No, we’re going to talk about an absolutely bogus suit that they’re going to bring against the president, which we know is going nowhere. And it just looks like John Boehner was feeling the pressure from the hard right of his own caucus: We have got to do something. We have tried the impeachment thing before some 16 years ago. That didn’t work in the second term of a president, so let’s do this.
That was much more overwrought than Ramesh Ponnuru of National Review (subbing for pseudo-conservative David Brooks), who made a calm, less aggressive answer:
PONNURU: Well, the lawsuit or the threatened lawsuit is about whether the president’s faithfully executing the laws as the Constitution says he’s supposed to. And a lot of congressional Republicans have been fuming at sort of an increasing volume over the last several months about how the administration has in their view rewritten the law on health care, rewritten the law on immigration and other matters.
The problem with the administration’s framing of this, this is just a partisan endeavor, you look at these Supreme Court decisions against the administration, saying the administration is overreaching, obviously, that is something that the Democratic appointees, the liberal justices, the Obama appointees are all agreeing Obama has overstepped.
Shields also talked trash when asked about the IRS scandal. Confronted with destroyed hard drives, Shields just doubled down on the apparent sainthood of IRS commissioner John Koskinen and suggested the investigating committees are "running amuck, " not the IRS:
JUDY WOODRUFF: I want to ask about another aspect of war going on between the Congress and the president, Mark, and that is the IRS. The commissioner of the IRS, John Koskinen, has been called before Congress now a number of times just in the last few days. There’s questions about missing e-mails, hard drive computers by top ranking IRS officials that were destroyed, a lot of questions about what happened. How do you read this and where is it headed?
MARK SHIELDS: Full disclosure, John Koskinen has been someone I have known and respected for 35 years. And he’s taken on nothing but thankless assignments as a public servant, somebody who has done very well and could retire, play golf and play with his grandchildren.

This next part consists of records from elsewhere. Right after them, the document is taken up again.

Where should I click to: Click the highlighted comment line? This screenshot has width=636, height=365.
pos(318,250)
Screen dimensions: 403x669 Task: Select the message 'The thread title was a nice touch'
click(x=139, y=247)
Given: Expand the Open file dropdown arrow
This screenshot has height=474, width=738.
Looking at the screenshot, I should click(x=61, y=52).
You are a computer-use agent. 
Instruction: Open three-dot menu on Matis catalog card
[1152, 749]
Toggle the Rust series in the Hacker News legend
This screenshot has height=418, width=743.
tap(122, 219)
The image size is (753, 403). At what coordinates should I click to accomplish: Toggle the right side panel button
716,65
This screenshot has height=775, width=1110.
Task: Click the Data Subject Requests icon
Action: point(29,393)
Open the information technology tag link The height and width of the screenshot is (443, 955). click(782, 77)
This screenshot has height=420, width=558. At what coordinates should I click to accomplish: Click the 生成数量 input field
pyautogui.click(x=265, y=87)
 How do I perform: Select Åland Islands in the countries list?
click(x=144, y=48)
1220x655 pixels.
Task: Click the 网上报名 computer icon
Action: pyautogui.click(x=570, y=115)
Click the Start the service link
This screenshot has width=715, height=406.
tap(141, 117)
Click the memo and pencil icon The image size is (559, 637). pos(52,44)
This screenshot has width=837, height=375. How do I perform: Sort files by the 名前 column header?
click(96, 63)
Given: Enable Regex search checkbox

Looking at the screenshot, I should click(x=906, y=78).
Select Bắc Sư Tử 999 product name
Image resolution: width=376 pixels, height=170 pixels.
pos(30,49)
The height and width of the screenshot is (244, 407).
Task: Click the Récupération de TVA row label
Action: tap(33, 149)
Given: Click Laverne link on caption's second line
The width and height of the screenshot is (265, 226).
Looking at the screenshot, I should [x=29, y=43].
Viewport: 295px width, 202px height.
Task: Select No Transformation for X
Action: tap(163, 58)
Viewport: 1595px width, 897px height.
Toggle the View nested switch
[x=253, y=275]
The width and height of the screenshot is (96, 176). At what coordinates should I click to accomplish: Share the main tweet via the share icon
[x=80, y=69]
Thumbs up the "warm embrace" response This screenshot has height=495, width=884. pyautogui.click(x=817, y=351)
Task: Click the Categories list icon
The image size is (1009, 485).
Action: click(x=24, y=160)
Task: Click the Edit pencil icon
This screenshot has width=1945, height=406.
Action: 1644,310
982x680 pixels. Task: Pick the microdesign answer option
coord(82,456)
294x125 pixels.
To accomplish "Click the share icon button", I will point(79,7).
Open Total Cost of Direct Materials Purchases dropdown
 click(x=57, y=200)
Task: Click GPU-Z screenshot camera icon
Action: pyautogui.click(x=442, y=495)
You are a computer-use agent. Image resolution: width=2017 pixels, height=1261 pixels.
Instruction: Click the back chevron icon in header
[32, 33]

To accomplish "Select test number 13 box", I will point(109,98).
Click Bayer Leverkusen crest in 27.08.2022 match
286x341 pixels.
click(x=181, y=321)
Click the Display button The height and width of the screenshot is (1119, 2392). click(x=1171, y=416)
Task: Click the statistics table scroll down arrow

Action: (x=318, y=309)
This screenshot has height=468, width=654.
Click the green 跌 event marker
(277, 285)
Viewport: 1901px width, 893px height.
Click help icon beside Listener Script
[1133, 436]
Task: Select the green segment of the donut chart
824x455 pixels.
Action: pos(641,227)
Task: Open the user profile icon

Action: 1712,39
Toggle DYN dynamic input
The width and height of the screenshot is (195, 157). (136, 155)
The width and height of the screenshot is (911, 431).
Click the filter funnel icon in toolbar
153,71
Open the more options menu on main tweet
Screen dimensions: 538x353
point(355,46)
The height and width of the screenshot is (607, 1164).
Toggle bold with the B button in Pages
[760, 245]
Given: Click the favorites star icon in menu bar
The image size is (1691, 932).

Instead, he’s come back to answer this call, just as he did on Y2K, just as he did on the closing of the government in 1995. He’s just — deputy mayor of the District of Columbia, taken over Freddie Mac. He’s taken nothing but tough assignments.
And this one is probably the most thankless of all. IRS is unpopular. It’s unpopular across the board. They demand your records, and the idea that their records are missing is a storyline that is very difficult to defend.
But I see absolutely no connection. I have watched the hearings carefully. And I will say that I just think this is a case of a committee run amuck. I think Darrell Issa is truly out of control.
Trash-talking Mark Shields can't connect the IRS commissioner with IRS wrongdoing. But in the last administration, he could connect a mining accident that killed 12 miners in West Virginia to "Tom DeLay's America in action." The idea that PBS is a civil place doesn't extend to Shields, who throws his weight around on the NewsHour while Brooks routinely tries to agree with almost everything he says.